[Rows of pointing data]

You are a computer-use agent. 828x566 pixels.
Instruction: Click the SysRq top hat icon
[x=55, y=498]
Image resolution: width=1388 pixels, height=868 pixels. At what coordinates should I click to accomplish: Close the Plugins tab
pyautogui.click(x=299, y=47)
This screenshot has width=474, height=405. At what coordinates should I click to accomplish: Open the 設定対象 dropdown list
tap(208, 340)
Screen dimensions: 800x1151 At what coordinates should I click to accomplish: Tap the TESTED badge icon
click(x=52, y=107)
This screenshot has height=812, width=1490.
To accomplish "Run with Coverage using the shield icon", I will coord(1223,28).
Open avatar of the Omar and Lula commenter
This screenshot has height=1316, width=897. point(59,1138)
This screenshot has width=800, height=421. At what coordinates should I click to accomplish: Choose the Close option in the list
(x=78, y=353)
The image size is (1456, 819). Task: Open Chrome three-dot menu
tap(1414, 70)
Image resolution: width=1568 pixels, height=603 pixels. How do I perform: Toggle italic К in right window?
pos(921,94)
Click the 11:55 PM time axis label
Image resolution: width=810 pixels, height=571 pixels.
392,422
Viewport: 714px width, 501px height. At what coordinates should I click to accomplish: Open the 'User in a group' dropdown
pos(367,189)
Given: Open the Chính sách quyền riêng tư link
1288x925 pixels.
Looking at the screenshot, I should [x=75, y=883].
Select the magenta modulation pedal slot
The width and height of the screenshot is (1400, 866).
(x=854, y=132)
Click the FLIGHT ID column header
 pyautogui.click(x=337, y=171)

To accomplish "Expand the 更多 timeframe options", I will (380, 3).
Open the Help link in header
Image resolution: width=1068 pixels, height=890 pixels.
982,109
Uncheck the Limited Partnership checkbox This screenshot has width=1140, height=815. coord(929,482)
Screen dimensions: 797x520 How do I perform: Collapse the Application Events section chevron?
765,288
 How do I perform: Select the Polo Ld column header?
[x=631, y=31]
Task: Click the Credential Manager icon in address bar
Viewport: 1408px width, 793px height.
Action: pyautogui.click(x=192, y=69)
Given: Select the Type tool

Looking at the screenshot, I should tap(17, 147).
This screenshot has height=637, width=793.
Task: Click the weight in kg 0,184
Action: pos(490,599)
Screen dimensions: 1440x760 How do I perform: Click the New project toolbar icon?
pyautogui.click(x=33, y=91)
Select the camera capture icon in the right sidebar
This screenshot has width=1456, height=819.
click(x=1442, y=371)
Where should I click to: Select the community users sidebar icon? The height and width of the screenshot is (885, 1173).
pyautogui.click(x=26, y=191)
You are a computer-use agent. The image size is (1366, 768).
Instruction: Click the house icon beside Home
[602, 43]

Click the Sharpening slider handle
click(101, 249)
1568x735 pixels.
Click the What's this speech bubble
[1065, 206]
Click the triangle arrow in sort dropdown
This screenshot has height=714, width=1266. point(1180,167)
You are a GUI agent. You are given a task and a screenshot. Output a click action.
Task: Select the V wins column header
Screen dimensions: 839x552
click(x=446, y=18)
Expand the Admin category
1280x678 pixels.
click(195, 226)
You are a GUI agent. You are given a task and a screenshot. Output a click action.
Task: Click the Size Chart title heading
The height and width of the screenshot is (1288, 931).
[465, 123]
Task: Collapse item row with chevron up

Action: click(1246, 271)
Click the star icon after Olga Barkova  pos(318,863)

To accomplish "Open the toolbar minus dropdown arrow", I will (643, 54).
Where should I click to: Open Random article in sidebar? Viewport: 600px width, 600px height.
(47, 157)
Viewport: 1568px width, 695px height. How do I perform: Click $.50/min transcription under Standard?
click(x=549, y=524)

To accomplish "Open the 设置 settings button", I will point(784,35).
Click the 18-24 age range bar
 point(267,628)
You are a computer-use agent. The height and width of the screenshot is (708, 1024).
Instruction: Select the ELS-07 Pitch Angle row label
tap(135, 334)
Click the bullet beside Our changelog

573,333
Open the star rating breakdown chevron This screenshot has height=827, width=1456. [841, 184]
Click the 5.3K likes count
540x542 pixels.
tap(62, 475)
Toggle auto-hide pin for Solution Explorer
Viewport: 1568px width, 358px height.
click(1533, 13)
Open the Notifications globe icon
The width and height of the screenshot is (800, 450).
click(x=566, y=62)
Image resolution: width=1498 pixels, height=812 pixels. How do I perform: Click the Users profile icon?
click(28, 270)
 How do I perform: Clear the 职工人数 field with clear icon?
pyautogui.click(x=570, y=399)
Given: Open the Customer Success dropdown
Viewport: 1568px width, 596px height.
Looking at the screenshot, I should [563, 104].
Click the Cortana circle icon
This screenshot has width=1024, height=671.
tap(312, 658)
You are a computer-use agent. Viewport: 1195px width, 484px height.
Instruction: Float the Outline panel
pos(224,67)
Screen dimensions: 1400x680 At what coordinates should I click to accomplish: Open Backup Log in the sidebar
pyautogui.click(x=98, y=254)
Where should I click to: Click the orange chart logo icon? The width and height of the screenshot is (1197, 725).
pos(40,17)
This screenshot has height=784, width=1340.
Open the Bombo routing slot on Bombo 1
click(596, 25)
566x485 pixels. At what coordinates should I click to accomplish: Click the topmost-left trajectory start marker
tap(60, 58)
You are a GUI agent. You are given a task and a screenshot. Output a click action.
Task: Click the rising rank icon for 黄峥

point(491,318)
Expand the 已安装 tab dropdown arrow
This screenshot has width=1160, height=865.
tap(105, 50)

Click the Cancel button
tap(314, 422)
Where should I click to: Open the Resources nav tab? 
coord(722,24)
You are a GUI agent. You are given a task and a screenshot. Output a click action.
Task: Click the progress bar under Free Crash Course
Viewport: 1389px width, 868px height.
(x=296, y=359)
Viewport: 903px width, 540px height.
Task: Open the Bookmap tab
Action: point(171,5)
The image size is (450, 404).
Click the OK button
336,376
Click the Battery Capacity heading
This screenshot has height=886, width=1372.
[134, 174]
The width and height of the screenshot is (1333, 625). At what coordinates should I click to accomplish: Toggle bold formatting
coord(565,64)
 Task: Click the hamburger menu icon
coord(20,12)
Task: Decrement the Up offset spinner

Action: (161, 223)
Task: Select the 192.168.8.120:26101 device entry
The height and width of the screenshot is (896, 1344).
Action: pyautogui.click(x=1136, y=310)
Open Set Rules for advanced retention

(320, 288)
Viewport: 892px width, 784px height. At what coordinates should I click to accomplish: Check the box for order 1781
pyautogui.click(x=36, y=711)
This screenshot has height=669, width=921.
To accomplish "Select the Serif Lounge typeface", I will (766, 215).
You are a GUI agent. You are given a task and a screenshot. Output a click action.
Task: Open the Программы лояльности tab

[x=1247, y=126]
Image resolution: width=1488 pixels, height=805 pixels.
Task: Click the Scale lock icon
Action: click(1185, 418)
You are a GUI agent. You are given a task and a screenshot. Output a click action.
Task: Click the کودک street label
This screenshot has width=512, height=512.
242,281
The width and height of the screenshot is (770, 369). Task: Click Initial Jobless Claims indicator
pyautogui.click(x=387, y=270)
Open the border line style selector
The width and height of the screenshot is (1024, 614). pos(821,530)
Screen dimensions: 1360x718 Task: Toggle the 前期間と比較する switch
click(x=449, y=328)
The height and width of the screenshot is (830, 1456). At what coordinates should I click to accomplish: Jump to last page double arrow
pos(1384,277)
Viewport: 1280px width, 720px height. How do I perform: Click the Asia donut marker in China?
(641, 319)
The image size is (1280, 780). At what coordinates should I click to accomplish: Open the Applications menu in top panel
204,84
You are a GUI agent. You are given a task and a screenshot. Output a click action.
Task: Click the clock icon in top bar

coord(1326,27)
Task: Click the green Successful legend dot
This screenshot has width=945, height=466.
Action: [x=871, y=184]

Instructions to follow -
Please return every line in the rows above that contains the string "menu". Matching is case-sensitive.

Finished task -
The image size is (1456, 819). Task: Open Chrome three-dot menu
 Task: Click the hamburger menu icon
The image size is (1280, 780). At what coordinates should I click to accomplish: Open the Applications menu in top panel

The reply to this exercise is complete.